Nothing can add more power to your life than concentrating all of your energies on a limited set of targets.
—Motivational speaker Nido Qubein
The key to your success is the strategic management of your time. Most of the really important work you do requires large chunks of unbroken time. Your organizational skills and ability to carve out these blocks of highly productive time is central to your ability to make a significant contribution to your work.
Successful salespeople, for example, set aside a specific time period each day to phone prospects. Rather than procrastinating about a task that they don't particularly like, these people resolve to sit down and make phone calls for one solid hour each day. And they discipline themselves to follow through on their resolutions.
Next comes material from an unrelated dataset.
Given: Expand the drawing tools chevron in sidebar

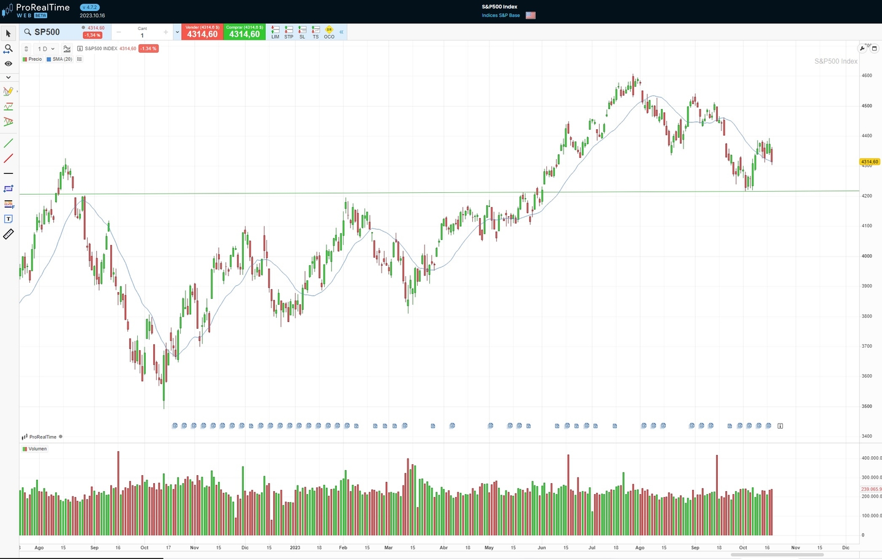Looking at the screenshot, I should (x=9, y=77).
Many business executives set aside a specific time each day to call customers directly to ask for feedback, return phone calls or answer correspondence. Some successful people allocate specific time periods each day for physical exercise. Many successful people read great books 15 minutes each night before retiring. In this way, over time, they eventually read dozens of the best books ever written.
Working in specific time segments throughout your day requires scheduling fixed time periods for particular activities or tasks. Make work appointments with yourself and then discipline yourself to keep them. Set aside 30-, 60- and 90-minute time segments to work on and complete important tasks.
Many highly productive people schedule specific activities in preplanned time slots throughout the day. These people build their work lives around accomplishing key tasks one at a time. As a result, they become more and more productive and eventually produce two times, three times, five times as much as the average person.